One month. Three accidents. Four deaths.
Hartford has a serious traffic problem. I’m a pedestrian; I don’t have a license, much less a car. But even as someone who walks around the city, I’m acutely aware of the lawless way some people drive in this city. I cross the intersection of Capen and Main Street almost every day, and cars run the red light there so frequently that I don’t wait for the walk signal to cross. Instead, I try to wait for there to be no traffic at all. I still make my ten year old son hold my hand when we cross streets. Not that it’ll make a difference when a speeding vehicle shoots through a stop sign, we’d just die together after getting hit, like Catalina and Tina did.
Or maybe not. After all, I was hit by a car late last year while riding my bike. It was just a tap, but the woman pulling off of Battle Street didn’t even look up until she felt her car bump me and heard me shouting obscenities at her. Death isn’t guaranteed in a car accident, but accidents are guaranteed with the dangerous way basic rules of the road are ignored.

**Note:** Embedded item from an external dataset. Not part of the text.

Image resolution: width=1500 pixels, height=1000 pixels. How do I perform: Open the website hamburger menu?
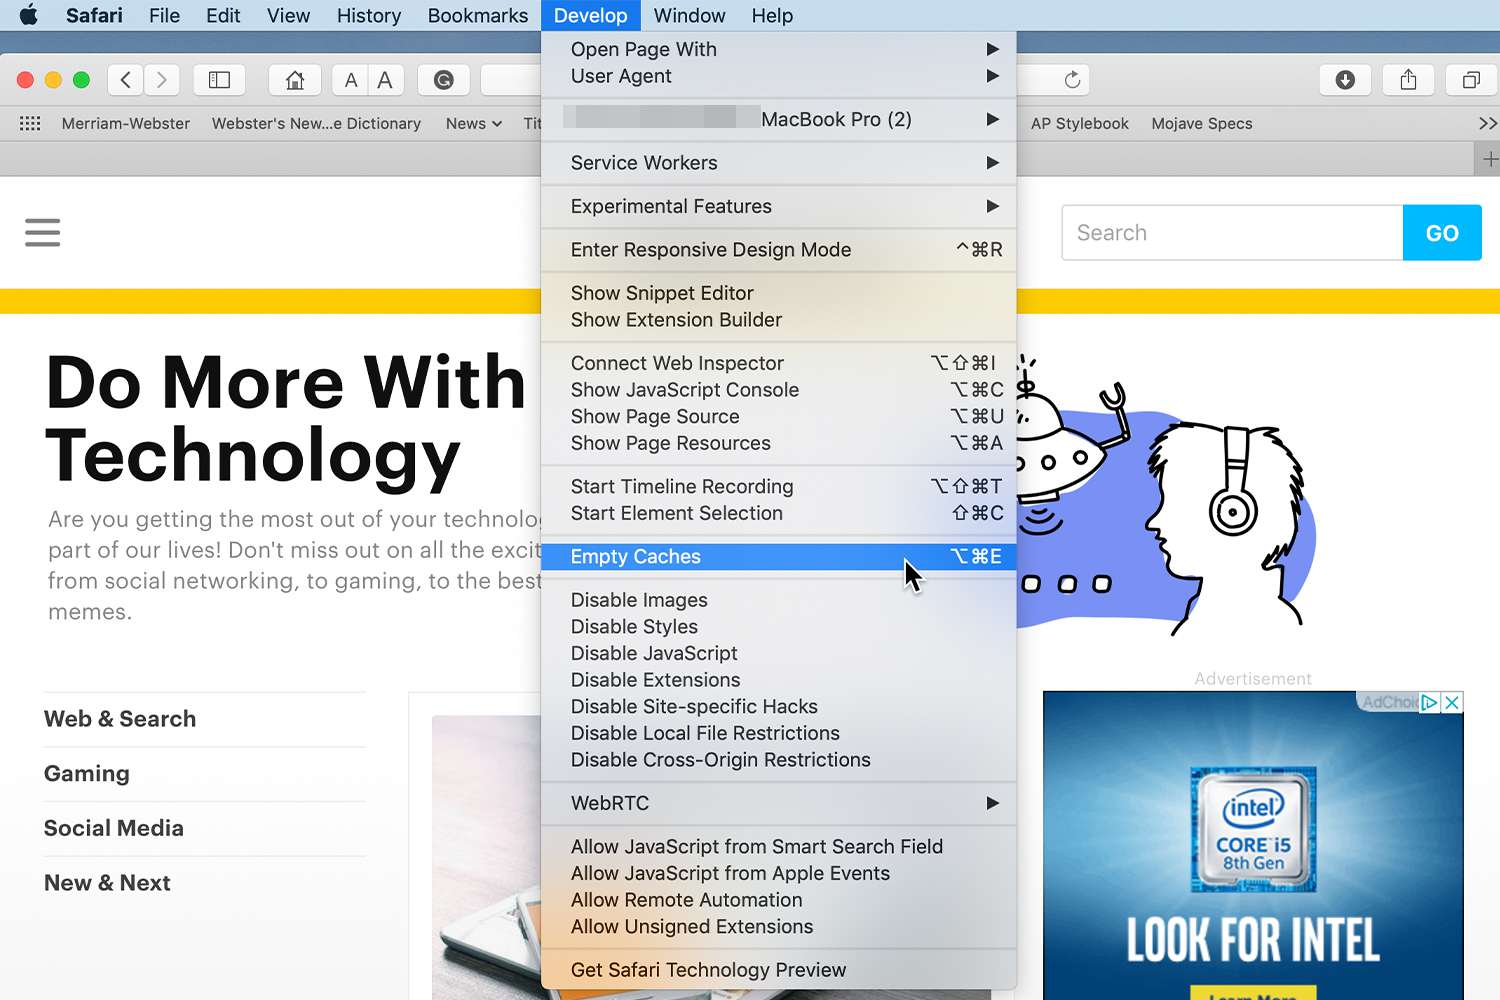[43, 233]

It was ten years ago that Hartford made the national news for the hit-and-run accident that paralyzed, and eventually killed, Angel Arce Torres. The conversation that came out of that accident centered on Hartford resident’s supposed “toxic relationship with ourselves,” due in part to the bystanders who allegedly refused to help Mr. Torres. The city’s residents pushed back against that characterization, and rightfully so. Yet the argument about our toxicity prevented the discussion from going to the place it should have: what do we need to do to make Hartford’s roads safe? Everything needs to be on the table, including more enforcement. I know that isn’t a popular opinion, especially given the well deserved critiques of policing policies against people of color. Four people died this month though, all people of color. We need to talk seriously about whether more cameras and more patrol cars could have saved those lives, and whether they can help prevent the inevitable deaths that will follow if we don’t change something.
CORRECTION: There was a fifth car crash this month which claimed the life of 61 year old Miriam Garcia.
A well written plea to make our streets safer. Who will listen? Who will act? It’s up to every resident to make sure we are all safe in Hartford.
Thanks for writing this. Today, at the intersection where I always see at least one motorist run a red light (Broad and Capitol), I counted three cars that went right on red without so much as tapping the breaks. This is while I had the pedestrian signal. Is it ignorance? Recklessness? Apathy? Why are people willing to risk causing injury or death to gain an entire, what, 3-5 seconds of time? It’s insane I think red light cameras would reduce this nonsense to an extent, but so much more needs to be done, and I don’t know where to even start.